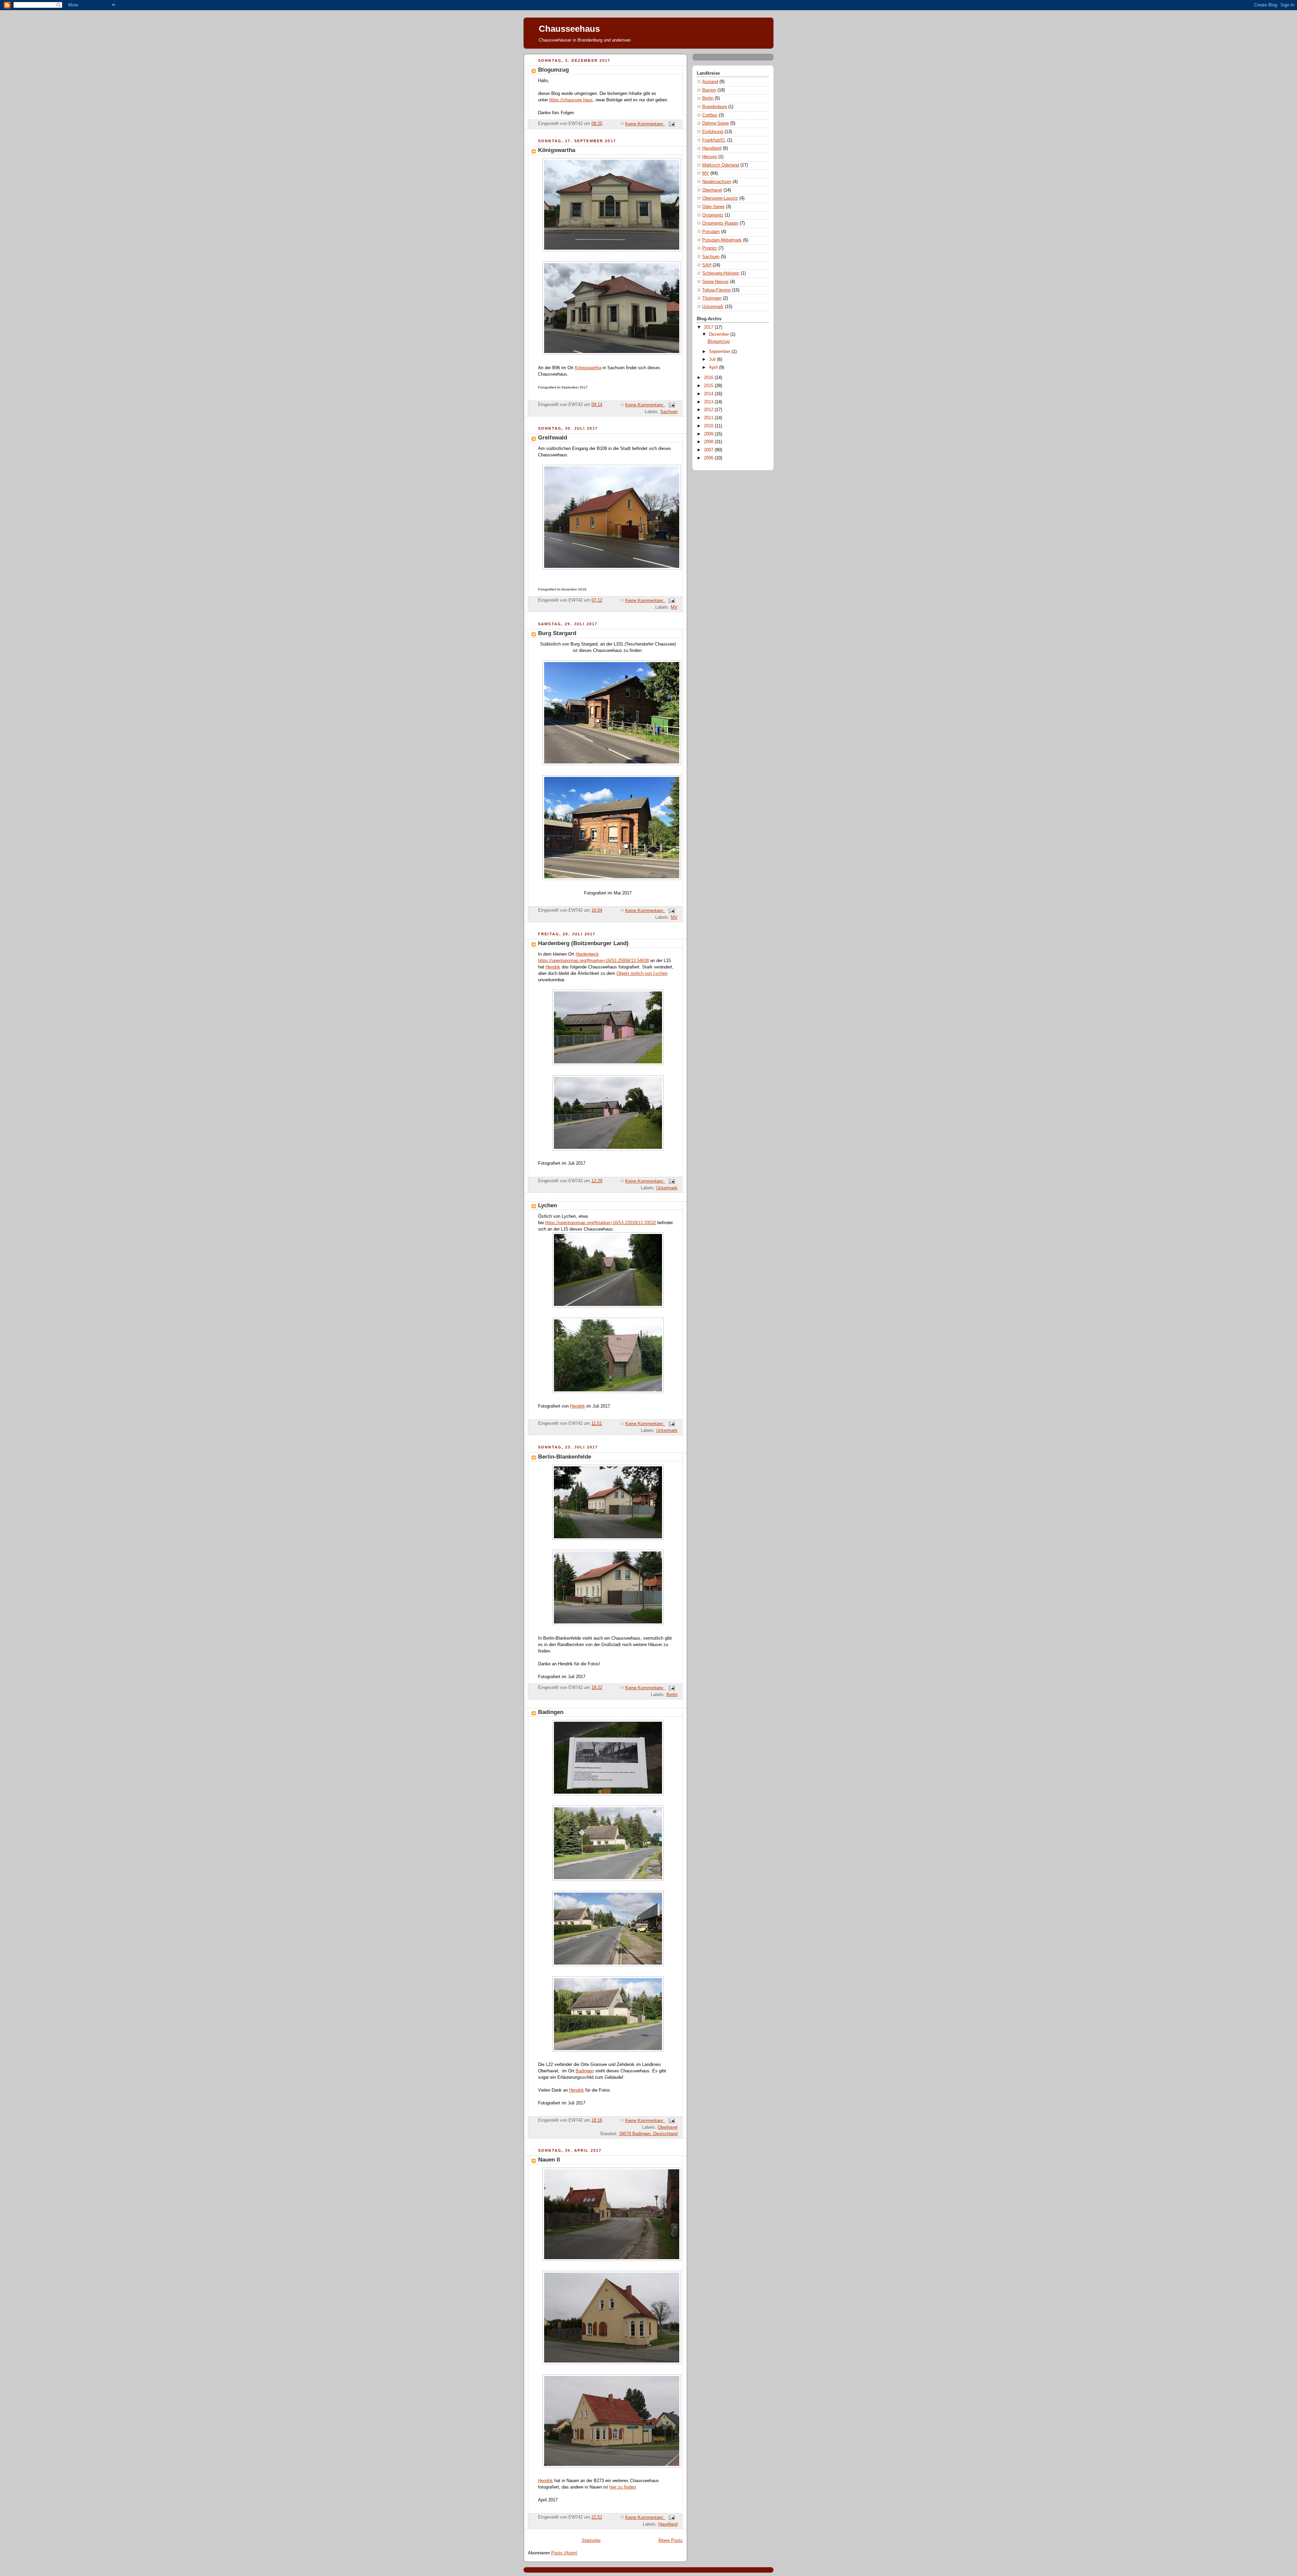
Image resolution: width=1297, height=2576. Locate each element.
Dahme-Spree (715, 123)
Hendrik (552, 967)
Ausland (710, 81)
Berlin (672, 1694)
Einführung (712, 131)
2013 (709, 402)
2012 (709, 409)
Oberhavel (668, 2127)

# PROBLEM DESCRIPTION:
The records above must be retyped exactly. Please omit the pictures.

# SOLUTION FOR THIS TASK:
Image resolution: width=1297, height=2576. Locate each element.
Dahme-Spree (715, 123)
Hendrik (552, 967)
Ausland (710, 81)
Berlin (672, 1694)
Einführung (712, 131)
2013 (709, 402)
2012 (709, 409)
Oberhavel (668, 2127)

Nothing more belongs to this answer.